What you will do: Copy out each line of the listing below that contains the word "RODO".
◇ ◇ ◇ ◇
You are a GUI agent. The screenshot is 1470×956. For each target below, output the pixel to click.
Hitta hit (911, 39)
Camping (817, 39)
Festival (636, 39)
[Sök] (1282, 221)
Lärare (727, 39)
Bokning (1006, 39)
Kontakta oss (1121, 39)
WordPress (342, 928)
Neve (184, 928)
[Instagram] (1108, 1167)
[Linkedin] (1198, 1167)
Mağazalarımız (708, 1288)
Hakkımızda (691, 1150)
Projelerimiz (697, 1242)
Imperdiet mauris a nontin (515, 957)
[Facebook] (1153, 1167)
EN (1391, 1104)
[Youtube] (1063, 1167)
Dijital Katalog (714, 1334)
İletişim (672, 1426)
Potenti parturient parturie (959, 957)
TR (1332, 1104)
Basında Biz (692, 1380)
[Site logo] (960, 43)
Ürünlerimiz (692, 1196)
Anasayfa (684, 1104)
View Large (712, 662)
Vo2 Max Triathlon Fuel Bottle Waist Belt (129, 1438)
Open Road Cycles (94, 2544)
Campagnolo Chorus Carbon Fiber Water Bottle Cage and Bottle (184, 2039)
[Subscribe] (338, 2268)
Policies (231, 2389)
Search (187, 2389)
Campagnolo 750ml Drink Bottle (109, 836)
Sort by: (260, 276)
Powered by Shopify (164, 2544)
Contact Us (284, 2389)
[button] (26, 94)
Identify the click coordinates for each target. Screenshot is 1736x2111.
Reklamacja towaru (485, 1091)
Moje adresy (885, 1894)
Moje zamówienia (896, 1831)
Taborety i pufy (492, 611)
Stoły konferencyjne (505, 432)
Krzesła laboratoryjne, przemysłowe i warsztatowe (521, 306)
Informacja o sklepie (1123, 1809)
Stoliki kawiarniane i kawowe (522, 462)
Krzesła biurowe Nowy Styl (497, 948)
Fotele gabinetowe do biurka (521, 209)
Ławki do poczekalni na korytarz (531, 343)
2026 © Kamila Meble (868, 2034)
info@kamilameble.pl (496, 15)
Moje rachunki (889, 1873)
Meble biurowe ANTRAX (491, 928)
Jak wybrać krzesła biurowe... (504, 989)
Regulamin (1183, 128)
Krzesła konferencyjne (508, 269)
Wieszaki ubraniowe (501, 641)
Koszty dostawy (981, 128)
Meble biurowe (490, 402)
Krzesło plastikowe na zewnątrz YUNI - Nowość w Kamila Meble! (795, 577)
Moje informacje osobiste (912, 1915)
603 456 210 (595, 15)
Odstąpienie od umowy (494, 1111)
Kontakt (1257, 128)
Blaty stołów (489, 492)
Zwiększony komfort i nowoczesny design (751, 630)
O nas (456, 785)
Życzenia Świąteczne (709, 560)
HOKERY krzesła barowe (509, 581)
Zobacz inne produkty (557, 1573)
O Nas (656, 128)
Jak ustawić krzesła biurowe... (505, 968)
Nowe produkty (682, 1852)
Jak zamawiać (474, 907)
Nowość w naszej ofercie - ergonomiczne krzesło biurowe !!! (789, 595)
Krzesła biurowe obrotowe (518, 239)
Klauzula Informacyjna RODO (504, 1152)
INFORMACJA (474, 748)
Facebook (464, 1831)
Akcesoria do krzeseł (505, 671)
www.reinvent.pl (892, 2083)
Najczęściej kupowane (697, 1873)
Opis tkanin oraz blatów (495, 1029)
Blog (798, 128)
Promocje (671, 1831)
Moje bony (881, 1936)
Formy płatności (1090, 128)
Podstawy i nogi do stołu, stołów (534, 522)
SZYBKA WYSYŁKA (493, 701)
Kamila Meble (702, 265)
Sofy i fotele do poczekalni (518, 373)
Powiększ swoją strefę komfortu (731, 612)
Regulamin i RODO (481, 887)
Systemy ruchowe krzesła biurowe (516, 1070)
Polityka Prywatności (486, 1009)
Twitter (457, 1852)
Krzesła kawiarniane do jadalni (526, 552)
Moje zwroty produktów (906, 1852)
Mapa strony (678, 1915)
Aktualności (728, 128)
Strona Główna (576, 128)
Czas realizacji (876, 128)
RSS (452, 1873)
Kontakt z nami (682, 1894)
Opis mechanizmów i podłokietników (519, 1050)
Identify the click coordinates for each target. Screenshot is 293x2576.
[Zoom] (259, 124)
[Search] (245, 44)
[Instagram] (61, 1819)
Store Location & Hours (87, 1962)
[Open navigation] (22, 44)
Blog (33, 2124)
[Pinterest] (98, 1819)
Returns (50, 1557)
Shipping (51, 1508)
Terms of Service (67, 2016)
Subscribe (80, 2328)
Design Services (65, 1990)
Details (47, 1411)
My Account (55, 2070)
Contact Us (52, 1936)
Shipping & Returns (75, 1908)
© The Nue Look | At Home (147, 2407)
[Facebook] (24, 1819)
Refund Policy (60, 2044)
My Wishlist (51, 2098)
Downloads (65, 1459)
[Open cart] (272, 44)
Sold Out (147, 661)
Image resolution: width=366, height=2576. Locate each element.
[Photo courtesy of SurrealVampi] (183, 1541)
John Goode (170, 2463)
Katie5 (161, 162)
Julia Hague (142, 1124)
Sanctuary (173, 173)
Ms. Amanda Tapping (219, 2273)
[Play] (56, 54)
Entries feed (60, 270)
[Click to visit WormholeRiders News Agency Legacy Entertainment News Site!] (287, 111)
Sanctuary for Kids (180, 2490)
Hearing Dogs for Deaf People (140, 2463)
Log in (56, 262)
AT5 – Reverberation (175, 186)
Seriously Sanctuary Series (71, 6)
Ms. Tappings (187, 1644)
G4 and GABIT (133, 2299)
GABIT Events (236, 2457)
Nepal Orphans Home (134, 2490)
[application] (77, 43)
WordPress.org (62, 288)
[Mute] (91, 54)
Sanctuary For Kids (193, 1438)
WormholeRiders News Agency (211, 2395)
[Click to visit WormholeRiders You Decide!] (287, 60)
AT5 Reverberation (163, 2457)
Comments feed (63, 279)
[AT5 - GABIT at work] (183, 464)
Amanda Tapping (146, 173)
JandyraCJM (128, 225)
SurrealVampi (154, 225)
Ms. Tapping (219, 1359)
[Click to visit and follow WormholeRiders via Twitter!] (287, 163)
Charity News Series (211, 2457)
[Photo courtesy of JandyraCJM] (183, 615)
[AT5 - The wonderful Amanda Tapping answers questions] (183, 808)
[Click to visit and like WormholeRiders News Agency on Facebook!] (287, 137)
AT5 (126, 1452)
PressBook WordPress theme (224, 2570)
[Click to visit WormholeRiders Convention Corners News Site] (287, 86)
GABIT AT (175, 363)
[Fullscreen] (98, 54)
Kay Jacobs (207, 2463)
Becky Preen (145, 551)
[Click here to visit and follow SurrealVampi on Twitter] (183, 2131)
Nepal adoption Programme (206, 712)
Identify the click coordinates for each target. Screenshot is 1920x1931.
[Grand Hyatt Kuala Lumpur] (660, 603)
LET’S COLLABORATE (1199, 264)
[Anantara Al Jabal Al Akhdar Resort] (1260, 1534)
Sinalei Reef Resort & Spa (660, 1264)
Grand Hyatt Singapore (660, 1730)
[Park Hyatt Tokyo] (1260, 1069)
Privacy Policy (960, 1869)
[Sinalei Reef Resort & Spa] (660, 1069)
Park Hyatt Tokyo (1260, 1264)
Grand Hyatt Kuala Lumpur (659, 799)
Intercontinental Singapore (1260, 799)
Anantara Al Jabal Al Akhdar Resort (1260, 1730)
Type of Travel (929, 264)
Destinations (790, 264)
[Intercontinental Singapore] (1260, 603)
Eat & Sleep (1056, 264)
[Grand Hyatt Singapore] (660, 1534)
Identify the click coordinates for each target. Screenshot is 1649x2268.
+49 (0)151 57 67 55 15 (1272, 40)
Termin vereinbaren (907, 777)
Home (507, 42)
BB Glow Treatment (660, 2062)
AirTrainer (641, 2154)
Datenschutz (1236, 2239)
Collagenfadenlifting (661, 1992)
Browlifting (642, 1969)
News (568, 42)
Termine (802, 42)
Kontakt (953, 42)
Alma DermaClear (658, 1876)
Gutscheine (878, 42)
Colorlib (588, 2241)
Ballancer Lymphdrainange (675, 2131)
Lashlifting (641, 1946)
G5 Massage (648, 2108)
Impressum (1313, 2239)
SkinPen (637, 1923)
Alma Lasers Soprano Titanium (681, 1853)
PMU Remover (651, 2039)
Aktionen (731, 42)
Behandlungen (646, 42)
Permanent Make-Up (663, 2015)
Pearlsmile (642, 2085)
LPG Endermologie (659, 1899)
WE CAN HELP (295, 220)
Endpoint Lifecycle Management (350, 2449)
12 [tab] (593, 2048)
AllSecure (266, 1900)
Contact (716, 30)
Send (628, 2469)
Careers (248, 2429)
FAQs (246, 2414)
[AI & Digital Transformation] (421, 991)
◇ ◇ ◇ ◇
Task answer:
Klauzula Informacyjna RODO (504, 1152)
Regulamin i RODO (481, 887)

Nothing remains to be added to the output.